Task data:
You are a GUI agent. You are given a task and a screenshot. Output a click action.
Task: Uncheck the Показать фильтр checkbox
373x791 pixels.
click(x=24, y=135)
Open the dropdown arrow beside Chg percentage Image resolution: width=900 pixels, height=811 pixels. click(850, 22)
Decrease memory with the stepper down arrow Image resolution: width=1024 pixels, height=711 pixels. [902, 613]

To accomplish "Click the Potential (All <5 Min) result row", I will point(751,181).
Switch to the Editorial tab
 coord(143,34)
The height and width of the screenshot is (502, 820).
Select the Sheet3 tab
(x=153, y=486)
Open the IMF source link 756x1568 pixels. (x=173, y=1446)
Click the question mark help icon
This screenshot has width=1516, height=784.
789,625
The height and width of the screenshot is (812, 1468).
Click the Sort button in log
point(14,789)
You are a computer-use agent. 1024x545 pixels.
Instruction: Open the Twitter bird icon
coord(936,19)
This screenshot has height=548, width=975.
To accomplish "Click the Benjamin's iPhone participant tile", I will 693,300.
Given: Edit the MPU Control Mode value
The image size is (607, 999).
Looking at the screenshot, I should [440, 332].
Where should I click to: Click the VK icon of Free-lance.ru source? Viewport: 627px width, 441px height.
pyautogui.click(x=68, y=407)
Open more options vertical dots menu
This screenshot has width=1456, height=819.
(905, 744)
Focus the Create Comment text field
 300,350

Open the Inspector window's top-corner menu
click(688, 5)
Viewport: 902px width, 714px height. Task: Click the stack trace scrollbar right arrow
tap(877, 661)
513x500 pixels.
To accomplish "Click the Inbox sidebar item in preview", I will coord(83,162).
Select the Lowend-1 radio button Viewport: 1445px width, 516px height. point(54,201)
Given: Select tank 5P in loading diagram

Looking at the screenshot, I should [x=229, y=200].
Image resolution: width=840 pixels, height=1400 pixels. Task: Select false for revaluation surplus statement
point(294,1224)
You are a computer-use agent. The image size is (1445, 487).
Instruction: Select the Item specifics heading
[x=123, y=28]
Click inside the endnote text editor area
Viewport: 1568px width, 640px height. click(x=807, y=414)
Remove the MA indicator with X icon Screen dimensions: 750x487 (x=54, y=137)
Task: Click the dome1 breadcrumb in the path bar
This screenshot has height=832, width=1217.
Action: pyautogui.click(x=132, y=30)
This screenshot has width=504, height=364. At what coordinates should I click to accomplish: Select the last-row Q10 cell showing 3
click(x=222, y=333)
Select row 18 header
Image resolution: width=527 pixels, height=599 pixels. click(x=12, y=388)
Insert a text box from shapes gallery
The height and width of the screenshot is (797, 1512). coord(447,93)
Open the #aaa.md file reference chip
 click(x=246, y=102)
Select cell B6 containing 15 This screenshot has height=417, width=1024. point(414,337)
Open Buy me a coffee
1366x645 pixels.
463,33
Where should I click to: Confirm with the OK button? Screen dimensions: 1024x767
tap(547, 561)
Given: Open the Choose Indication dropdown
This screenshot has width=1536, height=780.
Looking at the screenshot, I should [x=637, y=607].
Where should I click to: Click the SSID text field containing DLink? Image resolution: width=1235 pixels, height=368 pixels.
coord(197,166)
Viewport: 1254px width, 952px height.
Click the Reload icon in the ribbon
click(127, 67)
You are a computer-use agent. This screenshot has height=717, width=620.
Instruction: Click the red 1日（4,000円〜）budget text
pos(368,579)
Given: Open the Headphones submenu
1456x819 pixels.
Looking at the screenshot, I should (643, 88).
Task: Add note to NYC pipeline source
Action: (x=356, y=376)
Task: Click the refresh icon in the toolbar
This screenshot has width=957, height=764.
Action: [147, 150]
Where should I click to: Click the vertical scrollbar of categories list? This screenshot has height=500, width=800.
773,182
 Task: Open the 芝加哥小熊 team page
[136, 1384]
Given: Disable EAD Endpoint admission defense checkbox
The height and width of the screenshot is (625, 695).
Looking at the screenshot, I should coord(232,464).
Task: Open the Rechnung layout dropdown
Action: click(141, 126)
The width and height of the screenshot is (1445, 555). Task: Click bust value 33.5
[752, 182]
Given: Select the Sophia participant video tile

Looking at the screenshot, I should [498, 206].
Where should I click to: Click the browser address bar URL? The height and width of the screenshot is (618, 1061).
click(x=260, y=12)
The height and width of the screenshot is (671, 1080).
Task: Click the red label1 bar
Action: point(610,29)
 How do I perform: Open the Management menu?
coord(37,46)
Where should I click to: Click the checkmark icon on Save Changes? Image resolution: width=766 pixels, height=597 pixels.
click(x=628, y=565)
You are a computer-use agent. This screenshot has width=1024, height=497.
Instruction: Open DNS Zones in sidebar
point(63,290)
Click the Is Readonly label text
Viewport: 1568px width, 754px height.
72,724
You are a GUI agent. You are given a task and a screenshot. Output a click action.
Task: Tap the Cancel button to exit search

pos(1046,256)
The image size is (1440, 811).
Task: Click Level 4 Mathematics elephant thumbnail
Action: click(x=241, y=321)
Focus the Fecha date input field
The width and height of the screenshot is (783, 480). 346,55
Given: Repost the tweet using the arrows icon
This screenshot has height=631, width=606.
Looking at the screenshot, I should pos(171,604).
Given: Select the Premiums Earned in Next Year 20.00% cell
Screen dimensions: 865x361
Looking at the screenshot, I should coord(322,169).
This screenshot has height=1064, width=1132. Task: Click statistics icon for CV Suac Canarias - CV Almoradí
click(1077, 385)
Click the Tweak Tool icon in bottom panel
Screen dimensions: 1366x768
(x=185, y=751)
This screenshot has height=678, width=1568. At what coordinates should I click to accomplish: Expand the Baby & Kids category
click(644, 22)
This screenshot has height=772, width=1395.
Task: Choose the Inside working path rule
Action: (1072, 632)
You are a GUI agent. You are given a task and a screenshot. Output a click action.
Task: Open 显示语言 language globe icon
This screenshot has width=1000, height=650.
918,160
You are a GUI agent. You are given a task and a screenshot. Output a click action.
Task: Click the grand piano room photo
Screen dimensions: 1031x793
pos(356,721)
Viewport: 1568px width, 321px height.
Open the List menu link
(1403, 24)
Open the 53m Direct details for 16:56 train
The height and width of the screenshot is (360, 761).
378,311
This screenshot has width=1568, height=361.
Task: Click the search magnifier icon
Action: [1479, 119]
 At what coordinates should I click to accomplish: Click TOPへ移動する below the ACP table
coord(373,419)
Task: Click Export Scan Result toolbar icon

Task to carry out: Please give back exactly the lines of the listing above that run from the one containing "Viewport: 902px width, 714px" through the one containing "Select the Lowend-1", and only those.

Output below:
Viewport: 902px width, 714px height. Task: Click the stack trace scrollbar right arrow
tap(877, 661)
513x500 pixels.
To accomplish "Click the Inbox sidebar item in preview", I will coord(83,162).
Select the Lowend-1 radio button Viewport: 1445px width, 516px height. point(54,201)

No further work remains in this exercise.